To look specifically at the UK, where social conservatism is almost silenced, there is no mechanism such as the primary system that the United States has, to give direct democratic input into the selection of the prime minister.  True we are a  monarchy, not a pure republican democracy.  A primary system for the potential Prime Minister does not necessarily mean that the Queen would not still have the formal role of appointing her first minister, only that the party would select him differently and then recommend him to the Queen.  That primary system would be a safety valve to overcome the control the party has over selection of candidates.  It would be a means to start dismantling the liberal oligarchy.

What the Left dismisses sniffily as “populism” must have democratic avenues to be expressed, because it reflects the attitudes and prejudices of a nation.  Despotism from the Right remains a very remote risk in the West of course.  The real danger is the growing power of cultural Marxism to which dominant liberalism has been unable to present any serious ideological resistance.  Freedom of speech, political diversity and honesty are all under threat from the cancel culture of the Left.  Electing a Conservative Government in the UK has done very little to slow down the increasing power of the Marxists, as has been seen by the ease with which they seized control of the streets and attacked precious monuments with seeming impunity. 

Thus there are a number of reasons why traditional perspectives are locked out of the public square – the lack of Church leadership, the cultural changes forced by the media, the infiltration of the Conservative Party by hard-line social liberals, the politically-correct restrictions enforced through intimidation and by means of new laws.  Meanwhile the Academy continues its programme of brainwashing our young people with Marxist indoctrination. 

Nonetheless, Russia faced all this too and yet retained its belief in traditional values.  Perhaps the iron fist causes a reaction of resistance; but more likely, despite Sergeism, the values were more deeply instilled in the Russian people and could not be erased.
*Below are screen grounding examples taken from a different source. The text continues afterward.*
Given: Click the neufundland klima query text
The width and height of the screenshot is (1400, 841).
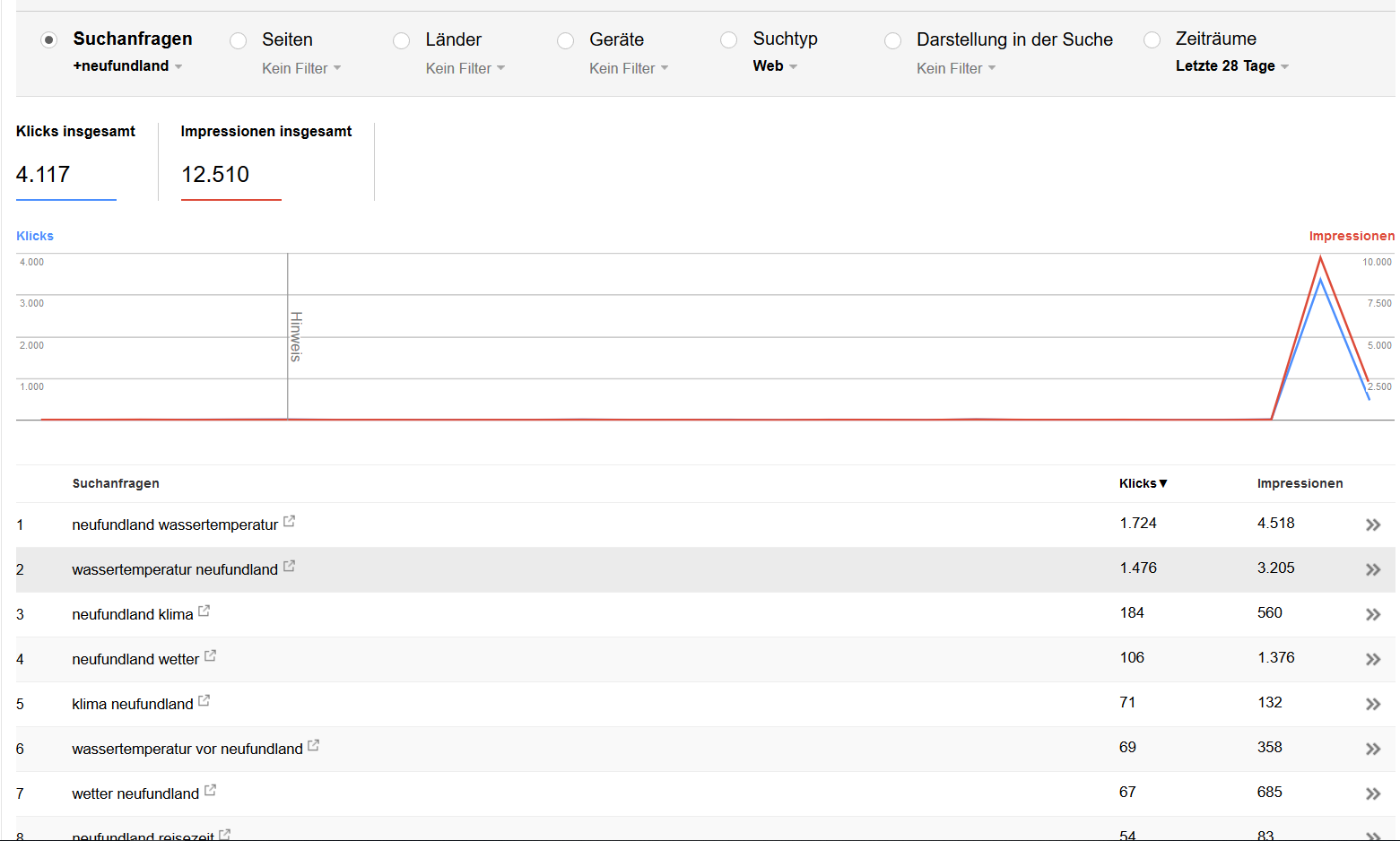Looking at the screenshot, I should (133, 615).
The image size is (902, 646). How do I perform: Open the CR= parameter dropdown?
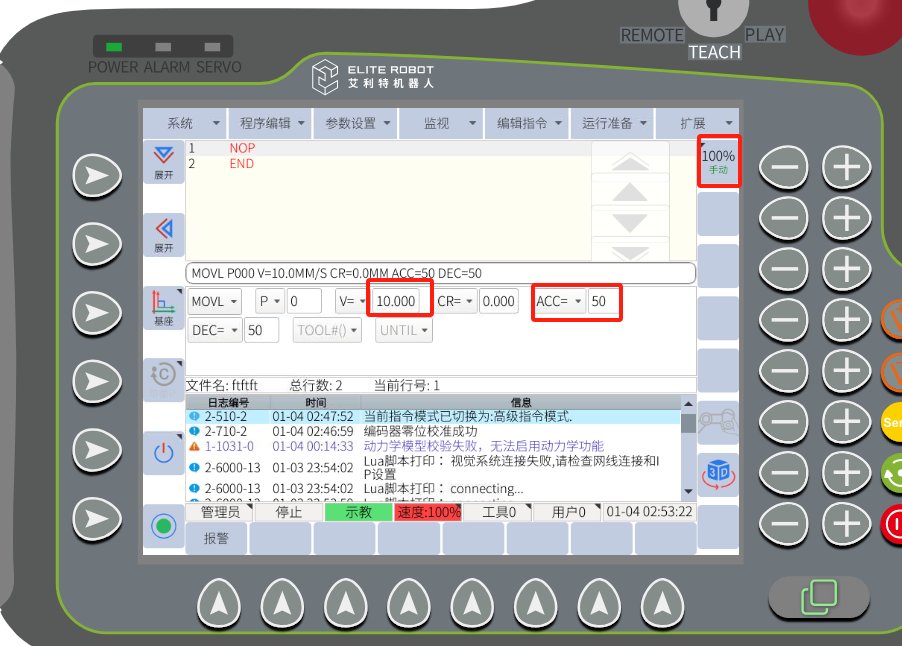(x=456, y=301)
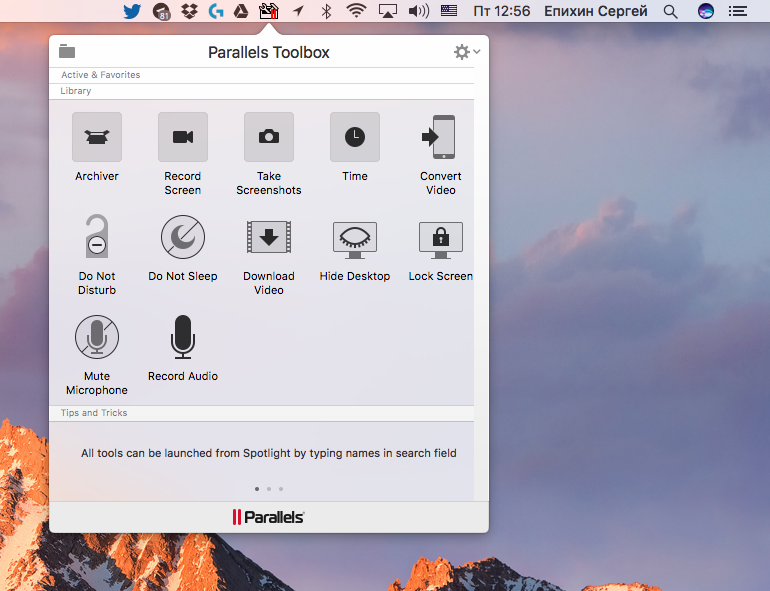Click the Parallels Toolbox menu bar icon

(x=268, y=12)
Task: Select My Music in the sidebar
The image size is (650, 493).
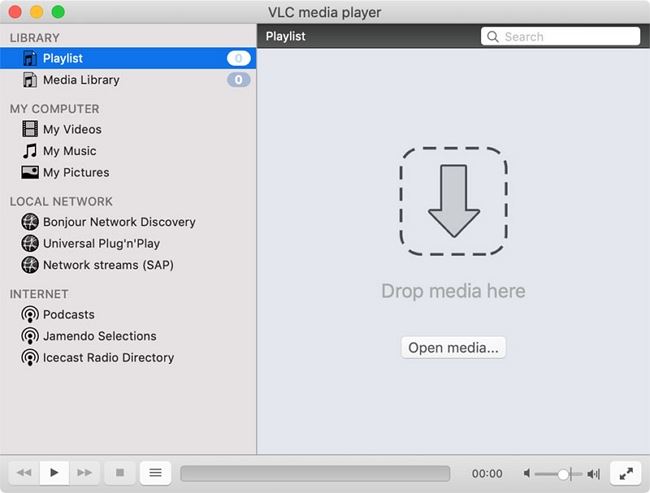Action: 69,151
In the West since before the Enlightenment, all the way back to William of Ockham and the Nominalists, truth and values have been attacked.  This has disorientated ordinary people, meaning they are not sure how to justify what they feel in their spirit to be true.    The real problem therefore lies in centuries of dismantling our Christian values.  It lies in the very liberal paradigm that tried to accommodate the fracturing of Protestantism into different sects and the loss of a coherent and sustaining tradition.  It lies in the European narrative from a Humanist perspective of an oppressive Church that played the role of Caesar.  It lies in the doctrine of Papal Supremacy that broke the West from the East and eventually led not to a rebuilding of cohesion, but everyone becoming their own Pope through Protestantism.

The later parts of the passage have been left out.